TASK DIRECTIONS
Copy out all of the entries below without any change.

Collected data entries
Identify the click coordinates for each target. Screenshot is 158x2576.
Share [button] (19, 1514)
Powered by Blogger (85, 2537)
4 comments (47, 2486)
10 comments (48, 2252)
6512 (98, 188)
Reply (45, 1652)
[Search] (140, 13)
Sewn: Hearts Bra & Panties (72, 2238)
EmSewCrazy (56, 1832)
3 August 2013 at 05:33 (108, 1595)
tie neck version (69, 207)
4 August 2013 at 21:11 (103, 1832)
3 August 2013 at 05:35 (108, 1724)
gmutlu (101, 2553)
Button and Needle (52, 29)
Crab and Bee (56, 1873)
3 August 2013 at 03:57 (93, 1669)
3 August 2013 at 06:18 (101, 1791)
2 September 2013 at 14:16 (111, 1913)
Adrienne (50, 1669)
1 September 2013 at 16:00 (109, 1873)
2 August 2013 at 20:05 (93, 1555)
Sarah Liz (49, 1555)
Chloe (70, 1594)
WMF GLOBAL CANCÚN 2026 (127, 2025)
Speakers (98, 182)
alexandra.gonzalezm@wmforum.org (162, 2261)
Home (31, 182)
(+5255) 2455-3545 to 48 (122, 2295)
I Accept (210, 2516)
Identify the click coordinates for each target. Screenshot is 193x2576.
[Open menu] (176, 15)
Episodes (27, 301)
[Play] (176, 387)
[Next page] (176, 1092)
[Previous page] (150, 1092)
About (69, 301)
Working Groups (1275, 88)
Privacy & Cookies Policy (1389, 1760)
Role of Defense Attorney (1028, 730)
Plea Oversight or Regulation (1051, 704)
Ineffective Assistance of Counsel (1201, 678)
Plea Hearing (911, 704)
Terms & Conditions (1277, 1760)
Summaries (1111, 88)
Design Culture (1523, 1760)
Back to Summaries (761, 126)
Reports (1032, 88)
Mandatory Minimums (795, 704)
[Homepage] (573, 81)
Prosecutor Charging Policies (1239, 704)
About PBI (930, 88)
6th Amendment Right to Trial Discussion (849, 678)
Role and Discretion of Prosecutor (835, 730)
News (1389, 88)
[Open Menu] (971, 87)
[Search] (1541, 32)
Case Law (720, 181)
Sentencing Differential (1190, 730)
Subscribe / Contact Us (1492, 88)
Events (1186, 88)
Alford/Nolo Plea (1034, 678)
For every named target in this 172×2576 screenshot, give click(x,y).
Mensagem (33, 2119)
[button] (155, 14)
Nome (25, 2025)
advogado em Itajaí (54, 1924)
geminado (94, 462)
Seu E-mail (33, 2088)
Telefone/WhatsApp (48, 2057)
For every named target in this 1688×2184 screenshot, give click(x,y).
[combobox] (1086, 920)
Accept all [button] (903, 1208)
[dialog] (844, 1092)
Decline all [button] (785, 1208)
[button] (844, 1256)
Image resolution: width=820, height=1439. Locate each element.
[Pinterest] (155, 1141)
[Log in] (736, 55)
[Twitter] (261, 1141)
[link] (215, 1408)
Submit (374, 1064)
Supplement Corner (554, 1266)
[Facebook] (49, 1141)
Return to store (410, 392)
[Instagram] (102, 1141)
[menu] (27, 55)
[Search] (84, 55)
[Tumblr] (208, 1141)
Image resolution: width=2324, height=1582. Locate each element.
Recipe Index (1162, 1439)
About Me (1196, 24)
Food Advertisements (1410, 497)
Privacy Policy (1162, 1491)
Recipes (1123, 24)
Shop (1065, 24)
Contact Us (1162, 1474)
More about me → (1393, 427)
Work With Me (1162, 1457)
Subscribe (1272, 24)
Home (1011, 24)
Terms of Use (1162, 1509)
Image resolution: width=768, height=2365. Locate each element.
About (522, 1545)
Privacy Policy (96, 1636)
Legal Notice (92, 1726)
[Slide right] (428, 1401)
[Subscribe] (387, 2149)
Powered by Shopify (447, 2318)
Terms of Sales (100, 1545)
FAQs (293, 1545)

RESULT
Identify the click coordinates for each target. Screenshot is 158x2576.
Share [button] (19, 1514)
Powered by Blogger (85, 2537)
4 comments (47, 2486)
10 comments (48, 2252)
6512 (98, 188)
Reply (45, 1652)
[Search] (140, 13)
Sewn: Hearts Bra & Panties (72, 2238)
EmSewCrazy (56, 1832)
3 August 2013 at 05:33 (108, 1595)
tie neck version (69, 207)
4 August 2013 at 21:11 (103, 1832)
3 August 2013 at 05:35 (108, 1724)
gmutlu (101, 2553)
Button and Needle (52, 29)
Crab and Bee (56, 1873)
3 August 2013 at 03:57 (93, 1669)
3 August 2013 at 06:18 (101, 1791)
2 September 2013 at 14:16 (111, 1913)
Adrienne (50, 1669)
1 September 2013 at 16:00 (109, 1873)
2 August 2013 at 20:05 (93, 1555)
Sarah Liz (49, 1555)
Chloe (70, 1594)
WMF GLOBAL CANCÚN 2026 (127, 2025)
Speakers (98, 182)
alexandra.gonzalezm@wmforum.org (162, 2261)
Home (31, 182)
(+5255) 2455-3545 to 48 (122, 2295)
I Accept (210, 2516)
Identify the click coordinates for each target. Screenshot is 193x2576.
[Open menu] (176, 15)
Episodes (27, 301)
[Play] (176, 387)
[Next page] (176, 1092)
[Previous page] (150, 1092)
About (69, 301)
Working Groups (1275, 88)
Privacy & Cookies Policy (1389, 1760)
Role of Defense Attorney (1028, 730)
Plea Oversight or Regulation (1051, 704)
Ineffective Assistance of Counsel (1201, 678)
Plea Hearing (911, 704)
Terms & Conditions (1277, 1760)
Summaries (1111, 88)
Design Culture (1523, 1760)
Back to Summaries (761, 126)
Reports (1032, 88)
Mandatory Minimums (795, 704)
[Homepage] (573, 81)
Prosecutor Charging Policies (1239, 704)
About PBI (930, 88)
6th Amendment Right to Trial Discussion (849, 678)
Role and Discretion of Prosecutor (835, 730)
News (1389, 88)
[Open Menu] (971, 87)
[Search] (1541, 32)
Case Law (720, 181)
Sentencing Differential (1190, 730)
Subscribe / Contact Us (1492, 88)
Events (1186, 88)
Alford/Nolo Plea (1034, 678)
For every named target in this 172×2576 screenshot, give click(x,y).
Mensagem (33, 2119)
[button] (155, 14)
Nome (25, 2025)
advogado em Itajaí (54, 1924)
geminado (94, 462)
Seu E-mail (33, 2088)
Telefone/WhatsApp (48, 2057)
For every named target in this 1688×2184 screenshot, give click(x,y).
[combobox] (1086, 920)
Accept all [button] (903, 1208)
[dialog] (844, 1092)
Decline all [button] (785, 1208)
[button] (844, 1256)
Image resolution: width=820, height=1439. Locate each element.
[Pinterest] (155, 1141)
[Log in] (736, 55)
[Twitter] (261, 1141)
[link] (215, 1408)
Submit (374, 1064)
Supplement Corner (554, 1266)
[Facebook] (49, 1141)
Return to store (410, 392)
[Instagram] (102, 1141)
[menu] (27, 55)
[Search] (84, 55)
[Tumblr] (208, 1141)
Image resolution: width=2324, height=1582. Locate each element.
Recipe Index (1162, 1439)
About Me (1196, 24)
Food Advertisements (1410, 497)
Privacy Policy (1162, 1491)
Recipes (1123, 24)
Shop (1065, 24)
Contact Us (1162, 1474)
More about me → (1393, 427)
Work With Me (1162, 1457)
Subscribe (1272, 24)
Home (1011, 24)
Terms of Use (1162, 1509)
Image resolution: width=768, height=2365. Locate each element.
About (522, 1545)
Privacy Policy (96, 1636)
Legal Notice (92, 1726)
[Slide right] (428, 1401)
[Subscribe] (387, 2149)
Powered by Shopify (447, 2318)
Terms of Sales (100, 1545)
FAQs (293, 1545)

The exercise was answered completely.